- Texte extrait
Scénographie de Nous pour un moment, Odéon, 2019.

      Quelle est l’action de Nous pour un moment ? Ce n’est pas une histoire cohérente organisée autour du parcours linéaire d’un héros. Si linéarité il y a, elle se lit dans la succession de plusieurs histoires qui s’enchaînent les unes à la suite des autres, à la faveur de rencontres parfois inopinées : une rencontre amoureuse d’une femme qui finit par se noyer parce que laissée sans secours de son amant qui s’en va énervé. Ces enchaînements libres sont par endroits gênants dans la mesure où un personnage peut devenir un autre au cours d’une même scène, comme la femme noyée qui se transforme après sa mort en son mari endeuillé, sans aucun autre indice matériel que le discours tenu par la comédienne. Le mari rappelle un ami qui rencontre un homme inconnu et ainsi de suite. La rencontre, quelle qu’elle soit, est l’élément qui structure l’action.

- Données fournies
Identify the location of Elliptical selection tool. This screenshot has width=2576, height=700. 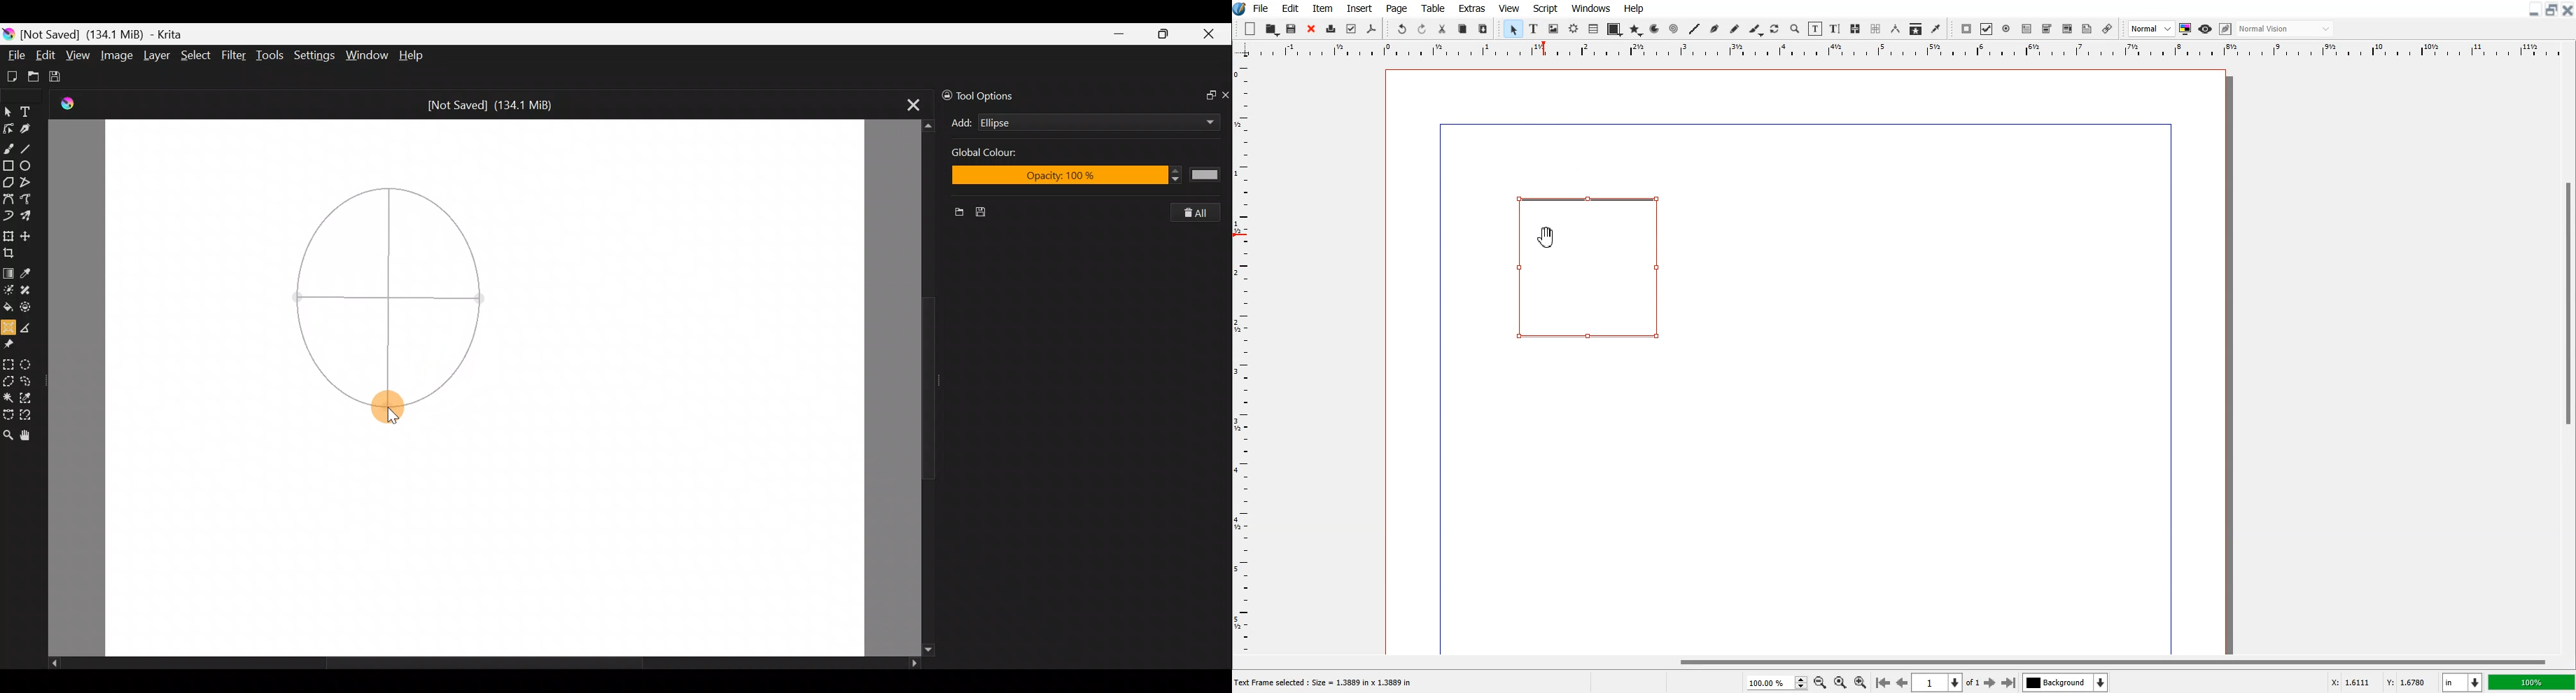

- Consigne 1
Pour chacun des énoncés suivants, indiquez par oui ou par non s’il s’accorde avec le texte extrait, et citez les mots du texte qui le montrent.
(a) La pièce suit le parcours linéaire d’un seul héros.
(b) Au cours d’une même scène, la femme noyée devient son mari endeuillé.
(c) La rencontre est ce qui structure l’action.
- Consigne 2
D’après le texte extrait, pourquoi la femme finit-elle par se noyer ?

- Corrigé 1
(a) Non : « Ce n’est pas une histoire cohérente organisée autour du parcours linéaire d’un héros. »
(b) Oui : « comme la femme noyée qui se transforme après sa mort en son mari endeuillé »
(c) Oui : « La rencontre, quelle qu’elle soit, est l’élément qui structure l’action. »

- Corrigé 2
Son amant, qui s’en va énervé, la laisse sans secours.